Она улыбнулась, кивая, решив, что не стоит говорить этой женщине, что она сама ей благодарна. Потому что вырвавшийся из дому мальчишка остановил ее, совершенно случайно остановил, напомнив, что ей нельзя уходить. И она нагнулась, поднимая отлетевшую в сторону черную кожаную сумочку — тоже «Рокко Барокко», как и шорты и топик, все в одном стиле, это важно. Отряхивая ее, выискивая глазами то, что из нее вылетело. Не успев нагнуться, потому что ее опередил вежливый мальчик — подобравший диоровский карандаш и наполненную голубыми духами от Мюглера стеклянную звездочку.
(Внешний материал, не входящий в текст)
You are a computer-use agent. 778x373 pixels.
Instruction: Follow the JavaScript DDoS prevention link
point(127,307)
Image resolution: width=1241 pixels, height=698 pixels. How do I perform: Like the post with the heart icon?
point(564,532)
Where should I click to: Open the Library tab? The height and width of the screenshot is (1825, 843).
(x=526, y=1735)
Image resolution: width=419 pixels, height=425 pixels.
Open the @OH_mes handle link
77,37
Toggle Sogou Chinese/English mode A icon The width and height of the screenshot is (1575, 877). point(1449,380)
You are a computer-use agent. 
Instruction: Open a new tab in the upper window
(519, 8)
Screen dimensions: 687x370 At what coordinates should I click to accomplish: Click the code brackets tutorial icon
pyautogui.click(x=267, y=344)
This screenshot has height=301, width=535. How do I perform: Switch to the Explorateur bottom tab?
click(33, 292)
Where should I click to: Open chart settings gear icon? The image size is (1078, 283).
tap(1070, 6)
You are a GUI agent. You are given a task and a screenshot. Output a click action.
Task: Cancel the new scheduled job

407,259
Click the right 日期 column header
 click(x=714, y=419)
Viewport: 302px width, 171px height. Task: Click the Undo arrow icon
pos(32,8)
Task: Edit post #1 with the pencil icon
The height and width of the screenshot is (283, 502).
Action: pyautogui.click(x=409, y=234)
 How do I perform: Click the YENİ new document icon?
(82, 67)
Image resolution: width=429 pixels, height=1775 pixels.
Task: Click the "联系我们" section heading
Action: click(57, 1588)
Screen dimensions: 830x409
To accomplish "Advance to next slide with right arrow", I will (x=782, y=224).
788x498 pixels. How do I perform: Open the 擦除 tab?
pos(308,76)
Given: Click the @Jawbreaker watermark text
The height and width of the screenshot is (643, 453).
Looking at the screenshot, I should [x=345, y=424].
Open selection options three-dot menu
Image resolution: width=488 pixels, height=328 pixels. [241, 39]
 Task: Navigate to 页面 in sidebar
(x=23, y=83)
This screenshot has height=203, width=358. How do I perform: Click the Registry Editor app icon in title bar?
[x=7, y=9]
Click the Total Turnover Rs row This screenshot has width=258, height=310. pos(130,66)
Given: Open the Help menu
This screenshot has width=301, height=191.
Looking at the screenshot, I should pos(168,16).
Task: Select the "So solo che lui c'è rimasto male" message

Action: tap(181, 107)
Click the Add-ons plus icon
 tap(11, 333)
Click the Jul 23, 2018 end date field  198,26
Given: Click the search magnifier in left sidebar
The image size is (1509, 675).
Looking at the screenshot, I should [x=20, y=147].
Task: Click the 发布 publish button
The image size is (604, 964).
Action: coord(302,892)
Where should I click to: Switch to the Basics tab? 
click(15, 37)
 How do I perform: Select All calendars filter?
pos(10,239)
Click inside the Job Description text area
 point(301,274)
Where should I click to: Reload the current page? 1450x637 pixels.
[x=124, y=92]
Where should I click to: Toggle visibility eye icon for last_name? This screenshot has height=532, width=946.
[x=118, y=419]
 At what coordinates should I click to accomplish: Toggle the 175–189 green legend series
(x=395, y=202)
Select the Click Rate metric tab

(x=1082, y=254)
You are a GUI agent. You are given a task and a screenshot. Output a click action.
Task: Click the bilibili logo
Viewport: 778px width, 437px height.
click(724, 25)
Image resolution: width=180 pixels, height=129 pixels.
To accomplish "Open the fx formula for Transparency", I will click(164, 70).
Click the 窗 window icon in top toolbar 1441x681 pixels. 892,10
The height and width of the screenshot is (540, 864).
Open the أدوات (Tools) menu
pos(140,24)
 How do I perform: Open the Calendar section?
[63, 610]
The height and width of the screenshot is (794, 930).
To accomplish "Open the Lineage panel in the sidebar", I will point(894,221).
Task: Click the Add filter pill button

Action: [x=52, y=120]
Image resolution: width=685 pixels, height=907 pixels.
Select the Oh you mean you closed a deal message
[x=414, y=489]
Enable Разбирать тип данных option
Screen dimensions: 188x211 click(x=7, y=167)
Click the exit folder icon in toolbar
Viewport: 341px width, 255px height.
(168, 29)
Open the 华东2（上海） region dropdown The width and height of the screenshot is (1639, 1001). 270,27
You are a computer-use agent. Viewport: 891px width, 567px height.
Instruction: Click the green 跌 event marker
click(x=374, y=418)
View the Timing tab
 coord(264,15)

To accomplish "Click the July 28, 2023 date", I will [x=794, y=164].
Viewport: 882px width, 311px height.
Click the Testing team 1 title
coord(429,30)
Следовало бы оторвать ему голову, если бы духи разбились, а карандаш сломался — но все, к счастью, было цело.

— Спасибо большое вам еще раз. И извините — он у меня такой… Ты все собрал, Павлик? — Женщина, кажется, заторопилась. То ли перенервничала и хотела побыстрее вернуться домой, то ли ей не понравилось содержимое ее сумочки — дорогая косметика и парфюмерия и пачка долларов, внушительная на расстоянии, но совсем не толстая вблизи и состоявшая исключительно из полтинников и двадцаток, чтобы можно было менять помалу. То ли наконец рассмотрела ту, кого благодарила, и отнеслась к ней с осуждением.

Она сама такая правильная была, без косметики, в недорогом летнем платьице и стоптанных босоножках, без всякого маникюра, естественно, не говоря уж о педикюре, — и лицо честное и добропорядочное, лицо верной жены, фригидной, но доброй и понимающей, и хорошей матери. А тут увидела ярко накрашенную девицу в черной коже, в золоте, с черным маникюром, явно развратную, может, даже проститутку, откуда ей, с ее порядочностью, знать.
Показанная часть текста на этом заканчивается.